_ENTRIES SHOWN_
# # # # #
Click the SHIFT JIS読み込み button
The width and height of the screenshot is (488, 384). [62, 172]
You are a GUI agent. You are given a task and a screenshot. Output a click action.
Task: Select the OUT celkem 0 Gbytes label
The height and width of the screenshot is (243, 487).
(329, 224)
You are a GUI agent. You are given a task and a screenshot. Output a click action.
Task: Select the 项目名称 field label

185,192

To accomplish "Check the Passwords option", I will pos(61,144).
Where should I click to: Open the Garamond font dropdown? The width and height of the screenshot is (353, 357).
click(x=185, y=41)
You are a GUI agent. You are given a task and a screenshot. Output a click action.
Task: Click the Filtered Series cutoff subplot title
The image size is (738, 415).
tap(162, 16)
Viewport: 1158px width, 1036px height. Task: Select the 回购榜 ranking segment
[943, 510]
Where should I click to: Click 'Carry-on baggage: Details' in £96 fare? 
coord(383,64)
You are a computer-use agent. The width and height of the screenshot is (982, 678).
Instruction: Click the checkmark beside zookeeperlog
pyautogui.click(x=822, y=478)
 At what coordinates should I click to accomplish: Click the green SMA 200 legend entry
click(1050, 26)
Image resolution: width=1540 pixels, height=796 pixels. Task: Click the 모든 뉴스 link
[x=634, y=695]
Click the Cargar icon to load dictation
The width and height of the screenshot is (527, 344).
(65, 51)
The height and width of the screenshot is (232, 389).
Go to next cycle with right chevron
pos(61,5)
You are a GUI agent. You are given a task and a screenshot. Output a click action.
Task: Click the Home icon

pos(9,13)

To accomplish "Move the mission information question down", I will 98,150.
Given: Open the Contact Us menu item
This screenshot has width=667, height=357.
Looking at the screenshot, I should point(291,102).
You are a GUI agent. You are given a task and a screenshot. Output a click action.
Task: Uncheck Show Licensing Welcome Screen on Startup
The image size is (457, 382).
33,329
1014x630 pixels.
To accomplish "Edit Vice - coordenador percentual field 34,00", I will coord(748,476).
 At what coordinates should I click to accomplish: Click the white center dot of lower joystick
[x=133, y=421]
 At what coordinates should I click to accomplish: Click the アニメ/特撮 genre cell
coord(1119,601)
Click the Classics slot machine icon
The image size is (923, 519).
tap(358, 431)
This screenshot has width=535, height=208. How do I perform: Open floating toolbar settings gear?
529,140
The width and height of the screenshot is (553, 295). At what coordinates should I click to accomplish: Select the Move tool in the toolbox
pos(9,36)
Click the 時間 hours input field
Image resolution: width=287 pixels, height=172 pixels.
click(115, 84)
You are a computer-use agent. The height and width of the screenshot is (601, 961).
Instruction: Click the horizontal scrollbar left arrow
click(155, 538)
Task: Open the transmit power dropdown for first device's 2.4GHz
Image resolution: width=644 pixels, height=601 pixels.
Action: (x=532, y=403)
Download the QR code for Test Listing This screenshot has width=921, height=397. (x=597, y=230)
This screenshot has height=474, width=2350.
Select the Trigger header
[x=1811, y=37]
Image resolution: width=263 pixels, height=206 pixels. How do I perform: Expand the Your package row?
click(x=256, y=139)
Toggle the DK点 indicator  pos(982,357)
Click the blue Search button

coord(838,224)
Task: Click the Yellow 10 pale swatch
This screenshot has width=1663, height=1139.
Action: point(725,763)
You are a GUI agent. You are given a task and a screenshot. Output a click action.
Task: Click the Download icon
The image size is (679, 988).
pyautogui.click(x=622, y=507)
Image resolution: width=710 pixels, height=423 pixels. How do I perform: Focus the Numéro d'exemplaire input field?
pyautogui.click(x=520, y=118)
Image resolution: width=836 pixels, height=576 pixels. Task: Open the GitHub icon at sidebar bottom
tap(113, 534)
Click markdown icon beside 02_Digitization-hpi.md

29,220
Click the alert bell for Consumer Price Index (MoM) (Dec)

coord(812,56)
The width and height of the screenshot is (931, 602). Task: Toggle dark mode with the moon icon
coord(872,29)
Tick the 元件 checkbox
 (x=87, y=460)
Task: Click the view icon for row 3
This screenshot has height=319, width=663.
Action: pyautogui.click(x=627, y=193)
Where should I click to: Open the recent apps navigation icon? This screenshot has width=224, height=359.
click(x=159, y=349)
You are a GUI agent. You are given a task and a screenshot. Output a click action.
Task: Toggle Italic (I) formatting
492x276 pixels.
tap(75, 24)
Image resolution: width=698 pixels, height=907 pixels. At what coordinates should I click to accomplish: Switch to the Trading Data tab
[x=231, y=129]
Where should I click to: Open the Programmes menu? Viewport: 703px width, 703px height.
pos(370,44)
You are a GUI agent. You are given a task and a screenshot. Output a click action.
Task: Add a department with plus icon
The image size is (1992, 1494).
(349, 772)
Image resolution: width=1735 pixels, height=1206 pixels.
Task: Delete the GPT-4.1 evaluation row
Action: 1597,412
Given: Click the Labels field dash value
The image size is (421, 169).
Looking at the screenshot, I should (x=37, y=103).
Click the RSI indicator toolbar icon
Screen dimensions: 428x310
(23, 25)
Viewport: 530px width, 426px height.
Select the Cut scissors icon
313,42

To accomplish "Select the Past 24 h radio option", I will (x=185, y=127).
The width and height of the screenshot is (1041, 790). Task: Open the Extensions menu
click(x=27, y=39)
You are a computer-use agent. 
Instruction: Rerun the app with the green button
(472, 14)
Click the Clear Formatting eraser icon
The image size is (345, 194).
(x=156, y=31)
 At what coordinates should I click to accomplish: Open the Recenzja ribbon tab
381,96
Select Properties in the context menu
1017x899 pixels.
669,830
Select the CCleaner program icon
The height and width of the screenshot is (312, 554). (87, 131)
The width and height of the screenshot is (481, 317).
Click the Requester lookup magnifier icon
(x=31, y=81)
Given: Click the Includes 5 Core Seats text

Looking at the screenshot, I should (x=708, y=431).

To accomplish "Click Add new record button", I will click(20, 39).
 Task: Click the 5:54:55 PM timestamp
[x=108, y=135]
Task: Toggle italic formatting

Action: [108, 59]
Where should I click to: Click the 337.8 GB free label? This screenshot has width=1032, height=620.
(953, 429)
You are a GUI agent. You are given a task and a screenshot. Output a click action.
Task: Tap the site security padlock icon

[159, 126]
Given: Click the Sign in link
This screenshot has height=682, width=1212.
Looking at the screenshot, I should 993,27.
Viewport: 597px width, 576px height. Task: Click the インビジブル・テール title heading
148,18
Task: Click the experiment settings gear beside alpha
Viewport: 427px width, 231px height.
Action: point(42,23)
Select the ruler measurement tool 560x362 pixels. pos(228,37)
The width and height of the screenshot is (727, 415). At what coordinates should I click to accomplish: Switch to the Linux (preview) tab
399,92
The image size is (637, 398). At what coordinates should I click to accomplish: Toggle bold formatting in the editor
# # # # #
_YOUR TASK_
Render the material above as a Markdown table with two columns, Row and Line. Put the row number in Row and the full text of that line in Line, and omit blank lines.

_EXERCISE ANSWER_
| Row | Line |
|---|---|
| 1 | Click the SHIFT JIS読み込み button |
| 2 | The width and height of the screenshot is (488, 384). [62, 172] |
| 3 | You are a GUI agent. You are given a task and a screenshot. Output a click action. |
| 4 | Task: Select the OUT celkem 0 Gbytes label |
| 5 | The height and width of the screenshot is (243, 487). |
| 6 | (329, 224) |
| 7 | You are a GUI agent. You are given a task and a screenshot. Output a click action. |
| 8 | Task: Select the 项目名称 field label |
| 9 | 185,192 |
| 10 | To accomplish "Check the Passwords option", I will pos(61,144). |
| 11 | Where should I click to: Open the Garamond font dropdown? The width and height of the screenshot is (353, 357). |
| 12 | click(x=185, y=41) |
| 13 | You are a GUI agent. You are given a task and a screenshot. Output a click action. |
| 14 | Task: Click the Filtered Series cutoff subplot title |
| 15 | The image size is (738, 415). |
| 16 | tap(162, 16) |
| 17 | Viewport: 1158px width, 1036px height. Task: Select the 回购榜 ranking segment |
| 18 | [943, 510] |
| 19 | Where should I click to: Click 'Carry-on baggage: Details' in £96 fare?  |
| 20 | coord(383,64) |
| 21 | You are a computer-use agent. The width and height of the screenshot is (982, 678). |
| 22 | Instruction: Click the checkmark beside zookeeperlog |
| 23 | pyautogui.click(x=822, y=478) |
| 24 |  At what coordinates should I click to accomplish: Click the green SMA 200 legend entry |
| 25 | click(1050, 26) |
| 26 | Image resolution: width=1540 pixels, height=796 pixels. Task: Click the 모든 뉴스 link |
| 27 | [x=634, y=695] |
| 28 | Click the Cargar icon to load dictation |
| 29 | The width and height of the screenshot is (527, 344). |
| 30 | (65, 51) |
| 31 | The height and width of the screenshot is (232, 389). |
| 32 | Go to next cycle with right chevron |
| 33 | pos(61,5) |
| 34 | You are a GUI agent. You are given a task and a screenshot. Output a click action. |
| 35 | Task: Click the Home icon |
| 36 | pos(9,13) |
| 37 | To accomplish "Move the mission information question down", I will 98,150. |
| 38 | Given: Open the Contact Us menu item |
| 39 | This screenshot has width=667, height=357. |
| 40 | Looking at the screenshot, I should point(291,102). |
| 41 | You are a GUI agent. You are given a task and a screenshot. Output a click action. |
| 42 | Task: Uncheck Show Licensing Welcome Screen on Startup |
| 43 | The image size is (457, 382). |
| 44 | 33,329 |
| 45 | 1014x630 pixels. |
| 46 | To accomplish "Edit Vice - coordenador percentual field 34,00", I will coord(748,476). |
| 47 |  At what coordinates should I click to accomplish: Click the white center dot of lower joystick |
| 48 | [x=133, y=421] |
| 49 |  At what coordinates should I click to accomplish: Click the アニメ/特撮 genre cell |
| 50 | coord(1119,601) |
| 51 | Click the Classics slot machine icon |
| 52 | The image size is (923, 519). |
| 53 | tap(358, 431) |
| 54 | This screenshot has width=535, height=208. How do I perform: Open floating toolbar settings gear? |
| 55 | 529,140 |
| 56 | The width and height of the screenshot is (553, 295). At what coordinates should I click to accomplish: Select the Move tool in the toolbox |
| 57 | pos(9,36) |
| 58 | Click the 時間 hours input field |
| 59 | Image resolution: width=287 pixels, height=172 pixels. |
| 60 | click(115, 84) |
| 61 | You are a computer-use agent. The height and width of the screenshot is (601, 961). |
| 62 | Instruction: Click the horizontal scrollbar left arrow |
| 63 | click(155, 538) |
| 64 | Task: Open the transmit power dropdown for first device's 2.4GHz |
| 65 | Image resolution: width=644 pixels, height=601 pixels. |
| 66 | Action: (x=532, y=403) |
| 67 | Download the QR code for Test Listing This screenshot has width=921, height=397. (x=597, y=230) |
| 68 | This screenshot has height=474, width=2350. |
| 69 | Select the Trigger header |
| 70 | [x=1811, y=37] |
| 71 | Image resolution: width=263 pixels, height=206 pixels. How do I perform: Expand the Your package row? |
| 72 | click(x=256, y=139) |
| 73 | Toggle the DK点 indicator  pos(982,357) |
| 74 | Click the blue Search button |
| 75 | coord(838,224) |
| 76 | Task: Click the Yellow 10 pale swatch |
| 77 | This screenshot has width=1663, height=1139. |
| 78 | Action: point(725,763) |
| 79 | You are a GUI agent. You are given a task and a screenshot. Output a click action. |
| 80 | Task: Click the Download icon |
| 81 | The image size is (679, 988). |
| 82 | pyautogui.click(x=622, y=507) |
| 83 | Image resolution: width=710 pixels, height=423 pixels. How do I perform: Focus the Numéro d'exemplaire input field? |
| 84 | pyautogui.click(x=520, y=118) |
| 85 | Image resolution: width=836 pixels, height=576 pixels. Task: Open the GitHub icon at sidebar bottom |
| 86 | tap(113, 534) |
| 87 | Click markdown icon beside 02_Digitization-hpi.md |
| 88 | 29,220 |
| 89 | Click the alert bell for Consumer Price Index (MoM) (Dec) |
| 90 | coord(812,56) |
| 91 | The width and height of the screenshot is (931, 602). Task: Toggle dark mode with the moon icon |
| 92 | coord(872,29) |
| 93 | Tick the 元件 checkbox |
| 94 |  (x=87, y=460) |
| 95 | Task: Click the view icon for row 3 |
| 96 | This screenshot has height=319, width=663. |
| 97 | Action: pyautogui.click(x=627, y=193) |
| 98 | Where should I click to: Open the recent apps navigation icon? This screenshot has width=224, height=359. |
| 99 | click(x=159, y=349) |
| 100 | You are a GUI agent. You are given a task and a screenshot. Output a click action. |
| 101 | Task: Toggle Italic (I) formatting |
| 102 | 492x276 pixels. |
| 103 | tap(75, 24) |
| 104 | Image resolution: width=698 pixels, height=907 pixels. At what coordinates should I click to accomplish: Switch to the Trading Data tab |
| 105 | [x=231, y=129] |
| 106 | Where should I click to: Open the Programmes menu? Viewport: 703px width, 703px height. |
| 107 | pos(370,44) |
| 108 | You are a GUI agent. You are given a task and a screenshot. Output a click action. |
| 109 | Task: Add a department with plus icon |
| 110 | The image size is (1992, 1494). |
| 111 | (349, 772) |
| 112 | Image resolution: width=1735 pixels, height=1206 pixels. |
| 113 | Task: Delete the GPT-4.1 evaluation row |
| 114 | Action: 1597,412 |
| 115 | Given: Click the Labels field dash value |
| 116 | The image size is (421, 169). |
| 117 | Looking at the screenshot, I should (x=37, y=103). |
| 118 | Click the RSI indicator toolbar icon |
| 119 | Screen dimensions: 428x310 |
| 120 | (23, 25) |
| 121 | Viewport: 530px width, 426px height. |
| 122 | Select the Cut scissors icon |
| 123 | 313,42 |
| 124 | To accomplish "Select the Past 24 h radio option", I will (x=185, y=127). |
| 125 | The width and height of the screenshot is (1041, 790). Task: Open the Extensions menu |
| 126 | click(x=27, y=39) |
| 127 | You are a computer-use agent.  |
| 128 | Instruction: Rerun the app with the green button |
| 129 | (472, 14) |
| 130 | Click the Clear Formatting eraser icon |
| 131 | The image size is (345, 194). |
| 132 | (x=156, y=31) |
| 133 |  At what coordinates should I click to accomplish: Open the Recenzja ribbon tab |
| 134 | 381,96 |
| 135 | Select Properties in the context menu |
| 136 | 1017x899 pixels. |
| 137 | 669,830 |
| 138 | Select the CCleaner program icon |
| 139 | The height and width of the screenshot is (312, 554). (87, 131) |
| 140 | The width and height of the screenshot is (481, 317). |
| 141 | Click the Requester lookup magnifier icon |
| 142 | (x=31, y=81) |
| 143 | Given: Click the Includes 5 Core Seats text |
| 144 | Looking at the screenshot, I should (x=708, y=431). |
| 145 | To accomplish "Click Add new record button", I will click(20, 39). |
| 146 |  Task: Click the 5:54:55 PM timestamp |
| 147 | [x=108, y=135] |
| 148 | Task: Toggle italic formatting |
| 149 | Action: [108, 59] |
| 150 | Where should I click to: Click the 337.8 GB free label? This screenshot has width=1032, height=620. |
| 151 | (953, 429) |
| 152 | You are a GUI agent. You are given a task and a screenshot. Output a click action. |
| 153 | Task: Tap the site security padlock icon |
| 154 | [159, 126] |
| 155 | Given: Click the Sign in link |
| 156 | This screenshot has height=682, width=1212. |
| 157 | Looking at the screenshot, I should 993,27. |
| 158 | Viewport: 597px width, 576px height. Task: Click the インビジブル・テール title heading |
| 159 | 148,18 |
| 160 | Task: Click the experiment settings gear beside alpha |
| 161 | Viewport: 427px width, 231px height. |
| 162 | Action: point(42,23) |
| 163 | Select the ruler measurement tool 560x362 pixels. pos(228,37) |
| 164 | The width and height of the screenshot is (727, 415). At what coordinates should I click to accomplish: Switch to the Linux (preview) tab |
| 165 | 399,92 |
| 166 | The image size is (637, 398). At what coordinates should I click to accomplish: Toggle bold formatting in the editor |